[Problem to work on] Going through the material below, output exactly the lines from the one containing "Viewport: 1426px width, 611px" through the one containing "Open the user profile avatar", and no pictures.

[Available data]
┏━━

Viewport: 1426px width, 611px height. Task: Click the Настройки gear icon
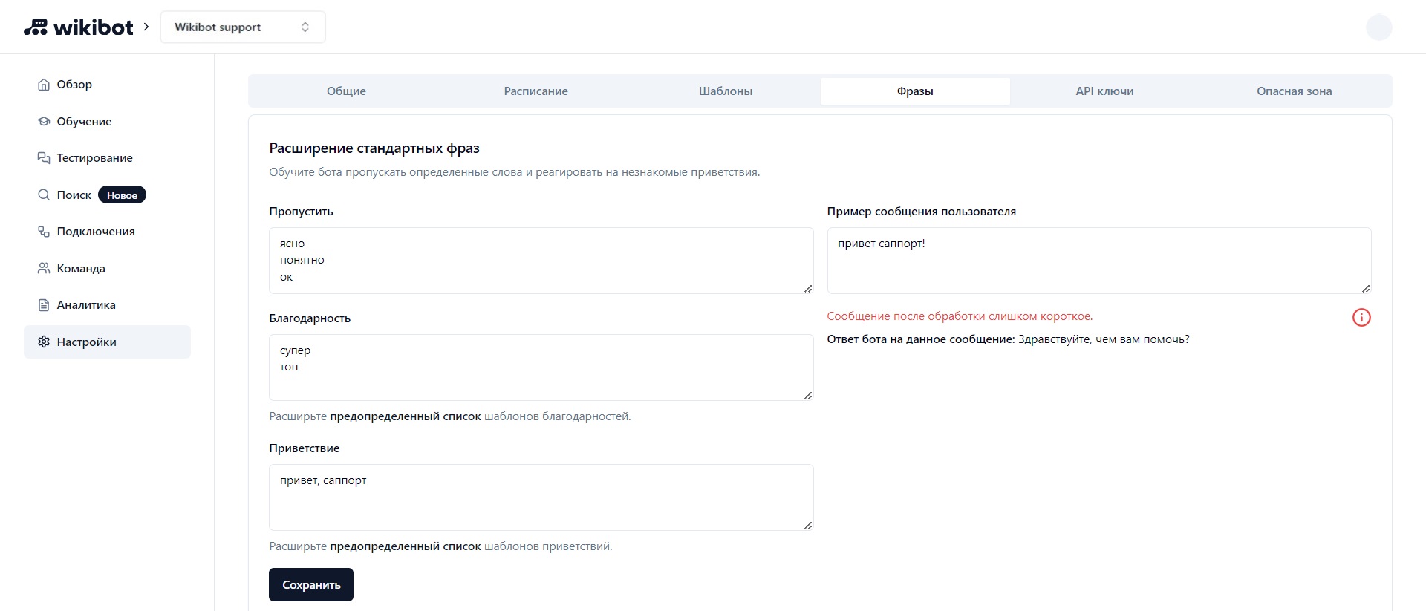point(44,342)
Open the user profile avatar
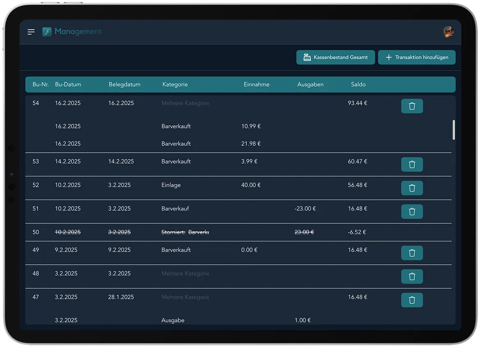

┗━━
┏━━

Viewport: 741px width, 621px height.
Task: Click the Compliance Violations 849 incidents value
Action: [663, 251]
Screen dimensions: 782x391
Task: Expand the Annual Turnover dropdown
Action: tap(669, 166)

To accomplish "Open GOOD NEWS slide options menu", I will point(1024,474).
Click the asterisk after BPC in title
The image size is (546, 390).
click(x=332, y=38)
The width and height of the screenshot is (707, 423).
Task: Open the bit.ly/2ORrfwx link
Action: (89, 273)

┗━━

[Exercise answer]
Viewport: 1426px width, 611px height. Task: Click the Настройки gear icon
point(44,342)
Open the user profile avatar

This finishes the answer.